Re: Stuck in a train -- reading HTTP/2 draft.

Yep. Using a variable length encoding 5 bytes is the max we would need for
all practical purposes.

I'm all for dropping Date entirely, tho. That doesn't help us with the
other date headers, but it helps.
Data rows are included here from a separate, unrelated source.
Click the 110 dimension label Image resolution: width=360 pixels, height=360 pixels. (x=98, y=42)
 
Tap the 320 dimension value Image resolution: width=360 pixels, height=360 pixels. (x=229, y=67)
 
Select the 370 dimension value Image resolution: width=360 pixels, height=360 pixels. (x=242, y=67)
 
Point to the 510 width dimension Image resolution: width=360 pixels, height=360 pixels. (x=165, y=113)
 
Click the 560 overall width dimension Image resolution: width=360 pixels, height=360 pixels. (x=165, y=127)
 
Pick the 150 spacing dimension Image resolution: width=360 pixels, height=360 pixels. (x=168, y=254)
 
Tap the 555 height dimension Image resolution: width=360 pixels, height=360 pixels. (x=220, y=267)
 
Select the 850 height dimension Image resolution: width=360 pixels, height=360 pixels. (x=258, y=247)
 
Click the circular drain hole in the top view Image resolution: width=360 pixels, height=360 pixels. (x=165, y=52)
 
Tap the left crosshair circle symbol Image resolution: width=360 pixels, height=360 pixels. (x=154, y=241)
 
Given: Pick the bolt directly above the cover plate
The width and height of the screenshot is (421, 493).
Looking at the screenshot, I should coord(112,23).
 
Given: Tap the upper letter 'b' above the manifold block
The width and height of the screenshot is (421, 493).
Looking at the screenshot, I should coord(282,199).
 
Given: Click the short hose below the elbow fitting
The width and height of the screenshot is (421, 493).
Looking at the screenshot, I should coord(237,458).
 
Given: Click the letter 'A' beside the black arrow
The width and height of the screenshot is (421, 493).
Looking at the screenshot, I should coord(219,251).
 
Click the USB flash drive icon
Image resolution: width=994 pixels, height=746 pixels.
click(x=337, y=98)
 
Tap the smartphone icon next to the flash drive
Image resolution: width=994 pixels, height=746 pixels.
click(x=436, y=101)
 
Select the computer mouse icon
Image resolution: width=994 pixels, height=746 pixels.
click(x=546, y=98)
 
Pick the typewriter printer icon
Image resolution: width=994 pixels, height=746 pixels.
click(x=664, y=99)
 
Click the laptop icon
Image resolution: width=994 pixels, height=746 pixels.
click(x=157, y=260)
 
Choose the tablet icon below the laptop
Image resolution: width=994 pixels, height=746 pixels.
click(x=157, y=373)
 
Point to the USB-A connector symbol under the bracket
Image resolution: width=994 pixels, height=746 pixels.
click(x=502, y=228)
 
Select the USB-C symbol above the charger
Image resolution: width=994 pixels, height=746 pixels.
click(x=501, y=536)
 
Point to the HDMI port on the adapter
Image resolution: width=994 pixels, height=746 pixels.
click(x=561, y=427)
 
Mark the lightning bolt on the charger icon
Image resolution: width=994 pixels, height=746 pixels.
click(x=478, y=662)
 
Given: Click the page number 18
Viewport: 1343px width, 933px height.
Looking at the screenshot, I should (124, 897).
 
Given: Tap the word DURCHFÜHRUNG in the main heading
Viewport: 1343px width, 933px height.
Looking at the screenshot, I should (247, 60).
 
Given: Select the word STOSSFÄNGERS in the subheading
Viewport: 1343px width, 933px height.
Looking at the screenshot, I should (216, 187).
Last-Modified and If-Modified-Since are
both great candidates for five-byte encoding.

It's too bad the WG didn't pick up on such an obvious improvement but, oh
well I guess.

- James
On Jun 18, 2014 1:36 PM, "Poul-Henning Kamp" <phk@phk.freebsd.dk> wrote:

> In message <
> CABkgnnVT8zGSiU8fDqNtiaL+f2ziBytyP_SUGyPSL2anZf546Q@mail.gmail.com>
> , Martin Thomson writes:
> >On 18 June 2014 13:17, Poul-Henning Kamp <phk@phk.freebsd.dk> wrote:
> >> In that case we should transfer the time as a POSIX time_t in the
> >> HEADERS frame.  Wasting time huffman encoding dates and still
> >> using 24 bytes where 8 would be plenty is just plain stupid.
> >
> >Yeah, that was discussed and rejected, though not permanently.  I
> >think that James worked out that 5 bytes was enough in the short term
> >with a little epoch tweaking.
> >
> >And yes, we are plain stupid.  Think of the cost of parsing that stuff
> >as opposed to doing ntohl().
>
> Indeed.  Ascii Timestamps amount for about 30% if Varnish CPU load :-/
>
> --
> Poul-Henning Kamp       | UNIX since Zilog Zeus 3.20
> phk@FreeBSD.ORG         | TCP/IP since RFC 956
> FreeBSD committer       | BSD since 4.3-tahoe
> Never attribute to malice what can adequately be explained by incompetence.